### Texte:
►
Le bouddhisme occidental, une religion pour bobos?

Neuf mille personnes ont écouté le Dalaï-Lama au Palais 12. Certains ont déboursé 490 euros pour assister aux trois jours de conférence à Bozar. Des bobos attirés par le côté exotique du bouddhisme? Ou les adeptes d’une spiritualité basée sur la compassion? Ripostes.

Entretiens: Baptiste Erpicum & Thierry Boutte
Le bouddhisme occidental, une religion pour bobos?
©AP

Septembre 2016. Neuf mille personnes ont écouté le Dalaï-Lama au Palais 12. Certains ont déboursé 490 euros pour assister aux trois jours de conférence à Bozar. Des bobos attirés par le côté exotique du bouddhisme? Ou les adeptes d’une spiritualité basée sur la compassion?

OUI

Marion Dapsance, docteur en anthropologie et auteure des "Dévots du bouddhisme", un livre à paraître ce jeudi 15 septembre aux Editions Max Milo.

" S’adressant à certains intellectuels avides de découvrir la "méditation", il y a beaucoup de livres et de centre d’enseignement qui présentent le bouddhisme comme une "philosophie", voire une "science de l’esprit". Il ne s’agit pourtant de rien d’autre qu’une religion. Après plusieurs mois d’enquête, j’ajouterais aussi que sa version occidentale connaît de nombreuses dérives. "

Après plusieurs années d’enquête, vous vous apprêtez à publier un livre détricotant les mythes que les Occidentaux ont projetés sur le bouddhisme. Ne serait-ce donc pas, comme on le dit si souvent, une sagesse laïque ?

Non, en effet. Il suffit de se rendre dans des centres bouddhistes, notamment d’obédience tibétaine, pour se rendre compte que le bouddhisme n’a pas grand-chose de "rationnel" ni de "laïc". Il y a des rituels très compliqués en tibétain, la notion d’enfer, une foi accordée aux lamas, les enseignants religieux, et des divinités auxquelles on récite des prières… Indubitablement, ce sont des pratiques et des concepts très éloignés de ce qu’on nous vend dans les livres.

Comment expliquez-vous un tel malentendu ?
◄
### Consigne A:
D'après l'article sur le bouddhisme occidental, combien de personnes ont écouté le Dalaï-Lama au Palais 12 ?
### Consigne B:
Rédigez la suite de l'article sur le bouddhisme occidental, en commençant par la réponse à la dernière question de l'entretien.

### Lignes de données:
►
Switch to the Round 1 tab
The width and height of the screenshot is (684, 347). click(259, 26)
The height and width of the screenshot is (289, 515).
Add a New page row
◄
### Réponse A:
Neuf mille personnes.

### Réponse B:
Les Occidentaux ont découvert le bouddhisme dans des textes au XIXe siècle, forgeant une vision très intellectuelle de cette religion. Ils n’ont pas pris en compte les pratiques sociales, culturelles, liturgiques qui avaient cours en Asie. Au point qu’à une période où il était de bon ton de s’en prendre au clergé, on a fait du bouddhisme l’antithèse du christianisme, le cataloguant davantage au rang de "philosophie". Mais, en fait, c’est comme si des extraterrestres avaient découvert la religion catholique à partir des écrits du penseur Blaise Pascal, sans n’avoir jamais vu d’églises, n’avoir jamais assisté à aucune messe, aucune procession, aucune vénération de reliques… Avec pour résultat qu’aujourd’hui, nous héritons d’une vision tronquée du bouddhisme, qui a continué de se développer dans la littérature.

Vous voulez dire que depuis le XIXe siècle, peu de gens en Occident comprennent le bouddhisme, tel qu’on l’envisage en Asie ?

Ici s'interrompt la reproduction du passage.